Thousands of parents throughout the country are in the same position.

Can you imagine what it must be like to not be able to leave the house with your own children?

Here are the six top reasons people gave me for feeling unable to go out with their child or children with autism:

1. Refusal.
Angela from Lerwick put it like this : “At the moment I’m struggling to get my 3 year old out of the bedroom let alone anywhere else. He’s been in the room for 3 days now.”
Lisa from Hartlepool told me, “(my child with autism) won’t walk far before lying on the ground and refusing to move.”
Another mum wanted to remain anonymous but told me, “I sometimes have to wrestle him just to get him in and out the car.”

2. No sense of danger
Susan from Leamington Spa said, “I have three kids, two with autism, all going in different directions with no sense of danger!
Katie from Leeds agrees, “My asd child needs my full attention and I need to be running after her etc for her own safety constantly
Danielle, also from Leeds told me, “I struggle at times because I have to risk assess every place we go..”
Michelle, from Lanarkshire in Scotland has a similar problem: “I struggle sometimes with my eldest (8) who has ADHD. She rushes everywhere and often runs off.”

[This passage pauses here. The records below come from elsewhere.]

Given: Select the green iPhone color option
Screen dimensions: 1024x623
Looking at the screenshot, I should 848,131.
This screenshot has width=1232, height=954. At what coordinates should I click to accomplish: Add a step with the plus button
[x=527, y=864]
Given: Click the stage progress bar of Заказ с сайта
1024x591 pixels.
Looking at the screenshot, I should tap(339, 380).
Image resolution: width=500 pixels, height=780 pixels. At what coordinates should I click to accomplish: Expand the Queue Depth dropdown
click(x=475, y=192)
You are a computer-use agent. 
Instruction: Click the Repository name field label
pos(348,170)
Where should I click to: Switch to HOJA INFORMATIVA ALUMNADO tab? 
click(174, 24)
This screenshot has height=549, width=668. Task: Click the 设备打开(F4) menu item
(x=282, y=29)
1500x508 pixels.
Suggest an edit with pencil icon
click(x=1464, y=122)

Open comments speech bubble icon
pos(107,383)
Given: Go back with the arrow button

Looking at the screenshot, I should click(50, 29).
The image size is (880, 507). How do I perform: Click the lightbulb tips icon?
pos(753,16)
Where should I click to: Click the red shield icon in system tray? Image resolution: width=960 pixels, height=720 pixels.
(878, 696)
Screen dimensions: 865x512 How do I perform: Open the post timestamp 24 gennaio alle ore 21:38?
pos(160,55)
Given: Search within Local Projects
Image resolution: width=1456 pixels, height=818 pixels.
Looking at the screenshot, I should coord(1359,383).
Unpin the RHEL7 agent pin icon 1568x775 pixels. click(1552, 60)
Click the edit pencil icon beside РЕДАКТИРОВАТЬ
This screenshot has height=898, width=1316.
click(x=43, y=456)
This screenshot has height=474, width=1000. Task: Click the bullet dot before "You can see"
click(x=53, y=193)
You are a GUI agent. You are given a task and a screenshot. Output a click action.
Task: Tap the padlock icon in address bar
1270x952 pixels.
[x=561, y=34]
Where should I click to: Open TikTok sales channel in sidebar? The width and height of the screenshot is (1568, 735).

3. Aggressive or violent behaviour
Vicki, from London put it like this,”I find it hard to take Sophie out due to her anxiety & behaviour. She lashes out, screams, hums, kicks and generally anything she can to make our time out together pretty stressful.
Some parents are so upset at their child’s behaviour they wanted to remain anonymous. One told me: “I struggle as he is getting bigger and stronger his behaviour is getting worse and more violent. He attacks me as well when i drive. I am frightened sometimes and also the way people stare at you as well makes me feel uncomfortable as though I’m a terrible mother.”
Shirley, from Glasgow said, “Every outing is a struggle with Blake… his mood swings..his impulsiveness and his temper… I don’t stress about it any longer and I just deal with the situations as they arise and if possible avoid certain situations too.”

4. Sensory issues
One mum shared with me,”My 3 year old needs headphones and music nowadays because he’s become so sensitive to the outside its all too much for him.”
Another, “(my son) has such sensory issues he can’t walk and so I have to carry or push him in his special needs buggy.
Sarah from Warwickshire shared with me about her daughter, “She suffers anxiety and freezes and shuts down when over whelmed.
Nadia from Oxford has a pre school child with autism and told me,”My nearly 4 year old son struggles to be anywhere busy/noisy.”
Melanie, who lives in London shared, “I have two children with autism, I struggle to get my six year old out at all , we use ear defenders but she will still ask to go home.
Stacey from Glasgow know this too, ” I over think when taking zack out and about especially alone because when we go places his sensory issues become x10 and he gets obsessive over silly little things and his climbing is wild people look at me like I don’t know what I’m doing with an out of control toddler – if I did every little thing expected of me and him from others we may as well never leave the house.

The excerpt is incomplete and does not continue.